History

United States
- Owner: George L. Craig Trust (1934—1938); Seven-Up Bottling Co. of Los Angeles (1938—1942); United States Maritime Commission/War Shipping Administration (1942—end of war disposal); Unknown, Philippines;
- Builder: Craig Shipbuilding, Long Beach CA
- Cost: $120,000
- Yard number: 155
- Launched: 1934
- Acquired: 1 February 1942 (US Navy); 3 September 1943 (US Army);
- In service: 19 February 1942 – 28 August 1943 (US Navy); 3 September 1943–1945 (US Army);
- Identification: Official number: 234117
- Fate: Undergoing restoration in the Philippines in the year 2000.

General characteristics
- Tonnage: 122 GRT
- Length: 111 ft 6 in (33.99 m) overall; 96.5 ft (29.4 m) registered;
- Beam: 22 ft 6 in (6.86 m)
- Draft: 14 ft 9 in (4.50 m)
- Speed: 8 knots (15 km/h; 9.2 mph)

= Geoanna =

Geoanna was a steel auxiliary schooner built in 1934 by Craig Shipbuilding Company in Long Beach, California. Geoanna was requisitioned during World War II for service briefly with the U.S. Navy before transfer to the U.S. Army for Southwest Pacific operations. There Geoanna served as a United States Army Signal Corps communications ship with a mixed United States Army, Navy and Australian civilian crew through the New Guinea and Philippine campaigns. The ship remained in the Philippines after post war disposal.

==Pre War==
Geoanna was designed by George L. Craig and built at the Craig shipyard as hull number 155 with ownership vested in the George L. Craig Trust. Registry information shows the yacht registered with official number 234117, a gross tonnage of 122, net tonnage 90, registered length of 96.5 ft, 22.5 ft breadth, and depth of 17.9 ft. Original crew was stated as five. The yacht on the 31 July 1935 trial cruise, with George Craig and nephews James G. Craig and John Craig II as well as local yachtsmen, was rigged with a Marconi mainsail and gaff-rig foresail with 6300 sqft sail area. The yacht, with a waterline length of 81 ft had a 150-horsepower auxiliary diesel engine, fuel capacity for 2,000-mile (unit type not stated) cruising radius and accommodations for ten persons. Geoanna was described as the "largest and most costly steel sailing yacht built on the Pacific Coast" in years.

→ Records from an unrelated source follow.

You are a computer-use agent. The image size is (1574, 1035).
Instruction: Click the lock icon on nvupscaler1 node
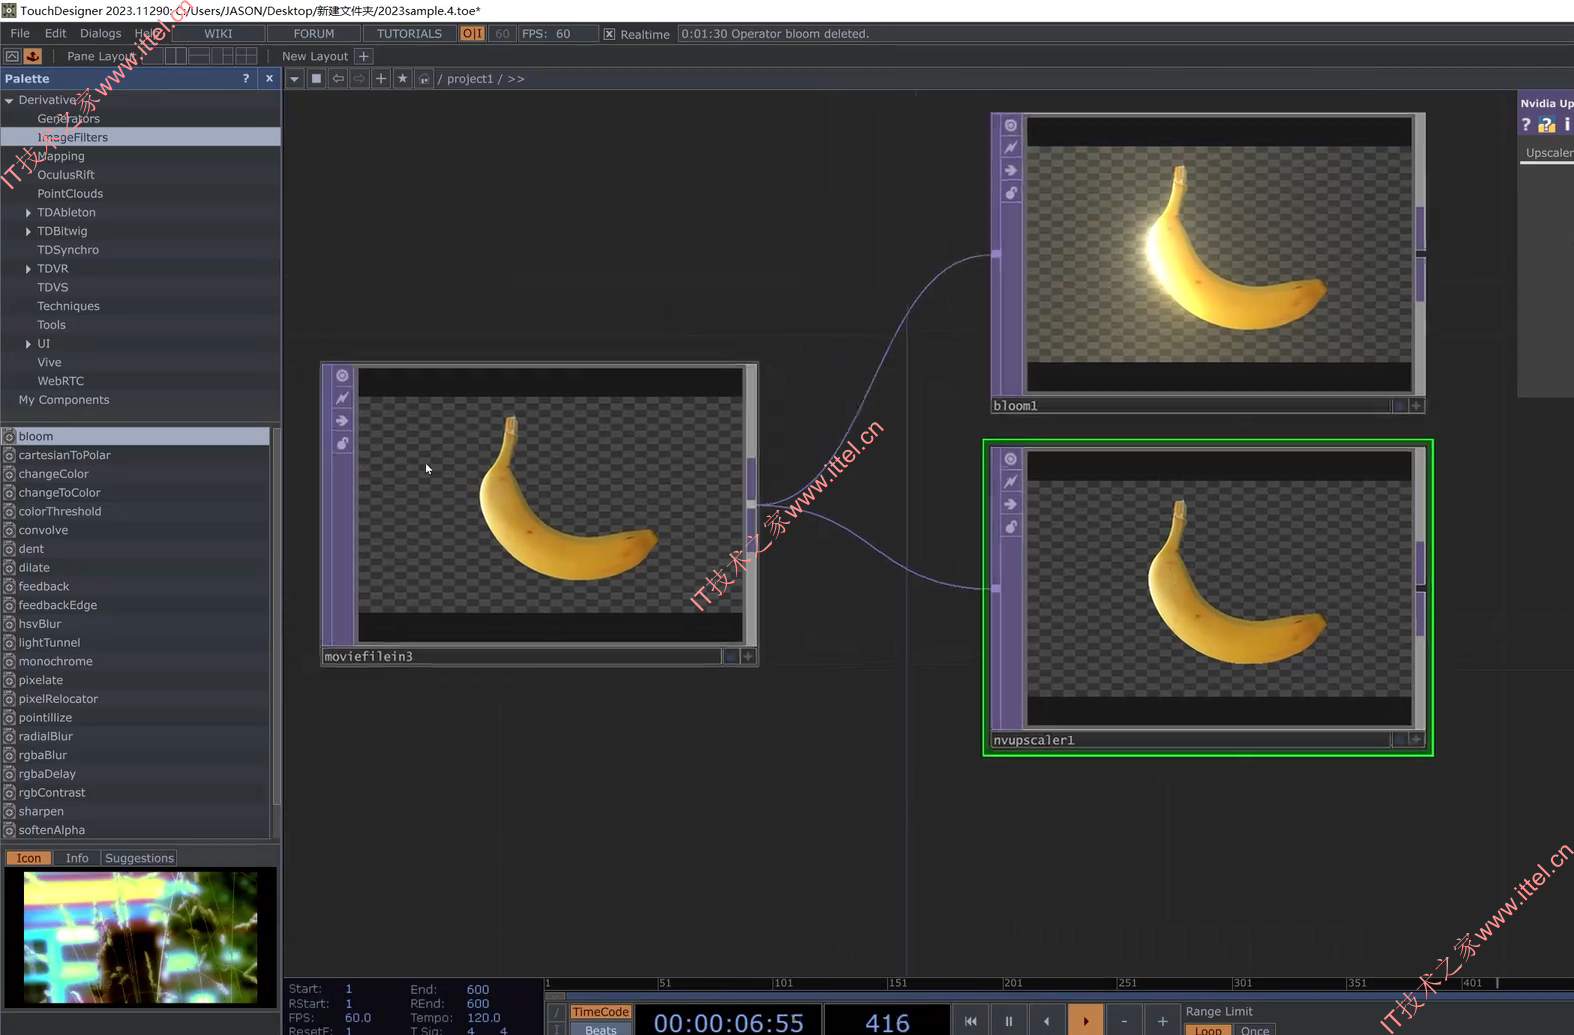[1010, 527]
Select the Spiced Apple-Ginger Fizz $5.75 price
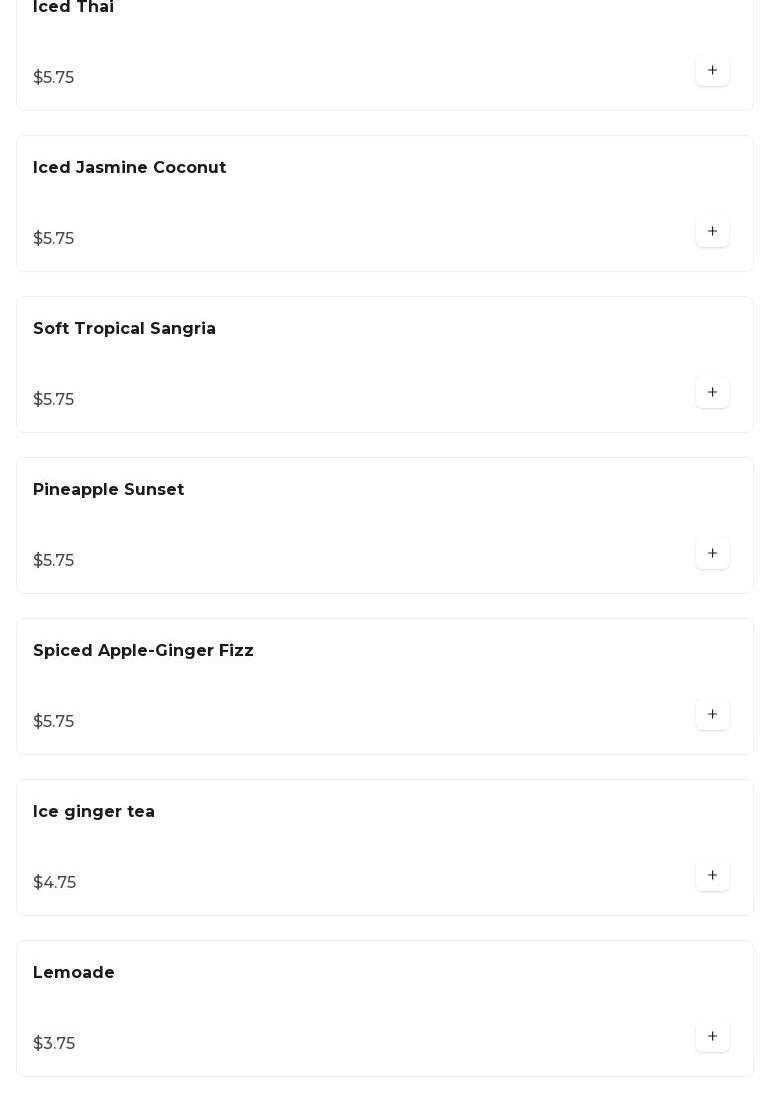 click(54, 722)
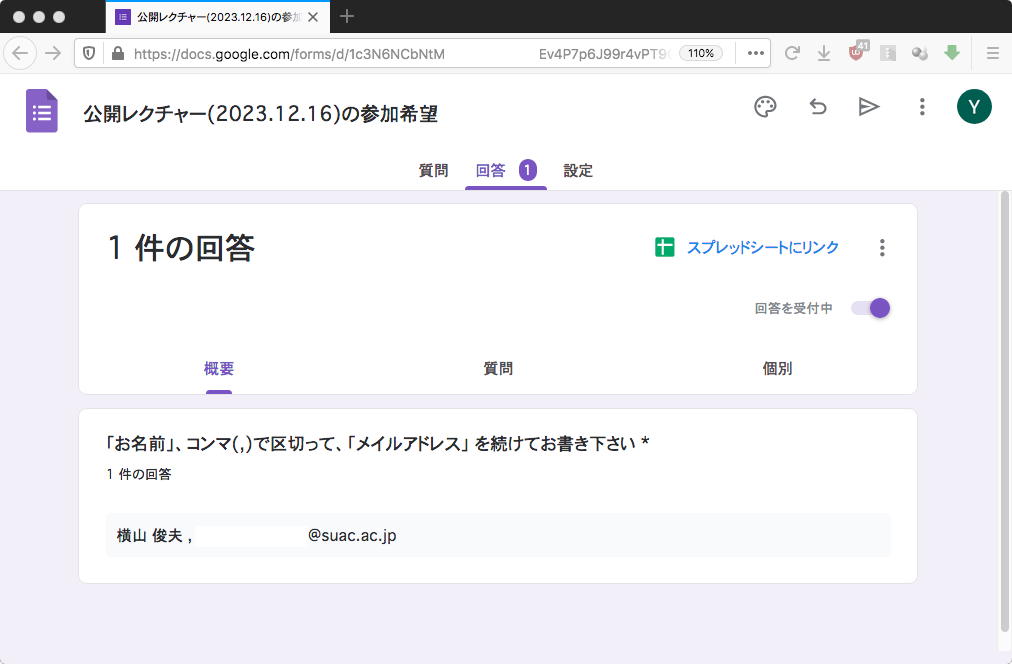The width and height of the screenshot is (1012, 664).
Task: Switch to the 設定 tab
Action: click(x=578, y=171)
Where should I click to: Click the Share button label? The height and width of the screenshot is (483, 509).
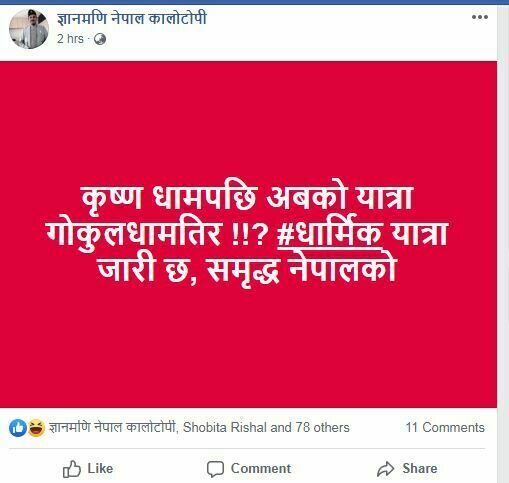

In 1938 Geoanna was sold to the Seven-Up Bottling Co. of Los Angeles. The yacht is shown as registered with call letters WNAP. Donald K. Washburn, president of the company, sailed the yacht in races that included the 1939 Trans-Pacific race from San Francisco to Diamond Head, Honolulu, Hawaii. Geoanna was the largest yacht in the race and was one of two yachts broadcasting daily progress by shortwave radio.

When requisitioned the yacht was the property of the Seven-Up Bottling Co. of Los Angeles. The company had bought the vessel from the original owner in 1938 for $60,000 and made some updates at additional cost before requisition. Geoanna was requisitioned 1 February 1942 for war service by the United States Maritime Commission. The War Shipping Administration had set a just value of $20,000, of which $15,000 was paid.

==World War II==
On 1 February 1942 the vessel was acquired by the U.S. Navy from the Maritime Commission and placed in service 19 February 1942 as the unclassified miscellaneous vessel Geoanna (IX-61). Geoanna was never commissioned and thus never bore the USS designation. The vessel was assigned to the 11th Naval District performing miscellaneous duties for Port Director, San Pedro, California. On 2 July 1943 Geoanna was turned over to the United States Coast Guard for service as a Coast Guard operational training ship until being redelivered to the Maritime Commission by the Navy 28 August 1943.

The U.S. Army acquired Geoanna on 3 September 1943 for service in the Southwest Pacific Area. That command modified the vessel as a communications ship for use by the Army Signal Corps. On 12 December 1943 the ship became part of the Army operated radio communication fleet joining the other sailing ships Volador and the previously operating, Australian registered vessels, Harold and Argosy Lamal. A crew of mixed Army, Navy and Australian civilian personnel operated these predecessors of the CP, or Command Post, ships in the Port Moresby, Woodlark and Laee-Salamau areas. Geoanna was given the Army designation of TP-249. The ship served as a communications relay during operations of the Western New Guinea campaign into the Moluccas through landings at Tacloban in the Philippines.

==Post war==
After the war in Seven-Up Bottling Co. of Los Angeles, Inc., V. United States the United States Court of Claims set the yacht's value at $30,000 when requisitioned and ordered payment of the additional $15,000. The ship remained in the Philippines after the war, was reportedly undergoing restoration and subject of additional lawsuits as late as 2009.